ツアー三日目の午後は、愛知県知多郡南知多町の「つぶてヶ浦」を訪れた。海岸沿いには、大小様々な岩石が散らばっており、何層もの波が絶え間なく押し寄せていた。


 

この浦に関しては、対岸にある伊勢の神様たちが、石の遠投げを競った折、投げた石が「つぶてヶ浦」に落ちたという民話があり、パワースポットにもなっている。

*つぶて(飛礫・礫):小石を投げること。また、その小石。


 

実際には、この海岸は約1,500万年前の地層で、火山活動や海底地震が作りだした大津波のエネルギーが海底にあった大きな岩を、ここに運び込んだといわれている。


 

鳥居の方は、昭和7年に建立され、現在のものは3代目。伊勢神宮で20年毎に行われる御遷宮の際の古材を使用しているとのこと。


 

本日の掲句は、たまたま遠方に「天使の梯子(はしご)」が見えたので、それに掛けて詠んだもの。「天使」はキリスト教に由来するが、神道に由来する「鳥居」との取り合わせが面白いと思って詠んだみた。

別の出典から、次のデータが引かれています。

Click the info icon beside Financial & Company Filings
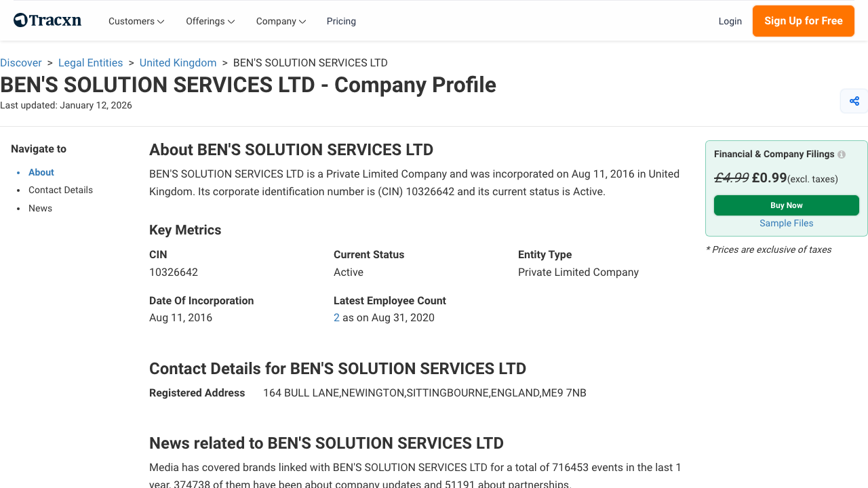This screenshot has width=868, height=488. 841,154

季語を何にするか迷ったが、冬の季語として「寒の海」を下五においた。


 

【天使の梯子とは】
●気象用語では、「薄明光線(はくめいこうせん)」という。太陽が雲に隠れている時、雲の切れ間あるいは端から光が漏れ、光線の柱が放射状に地上へ降り注いで見える現象の俗称。「光芒(こうぼう)」「レンブラント光線」とも呼ぶ。


 

●「天使の梯子」という名称は、旧約聖書に由来し、ヤコブが夢の中で、雲の切れ間から差す光のような梯子が天から地上に伸び、そこを天使が上り下りしている光景を見たという逸話から。「ヤコブの梯子」ともいう。


 

因みに、「天使の梯子」に関しては、過去に以下の句を詠んでいる。


【関連句】
① 皓皓と天使の梯子雪山に 
② 凍て風の離島に天使の梯子かな
③ 蝋梅のかなた天使の梯子見ゆ



 

①は、雪山の上にかかる「天使の梯子」を詠んだもの。*皓皓(こうこう):しろじろと明るい様子。
②は、長崎県の五島列島で詠んだ句。*凍て風(いてかぜ):冬に吹く冷たい風。
③は、「蝋梅(ろうばい)」との取り合わせで詠んだ句。


「天使の梯子」に関しては、季語でないこともあり、詠まれた句はほとんどない。よって、参考句は割愛する。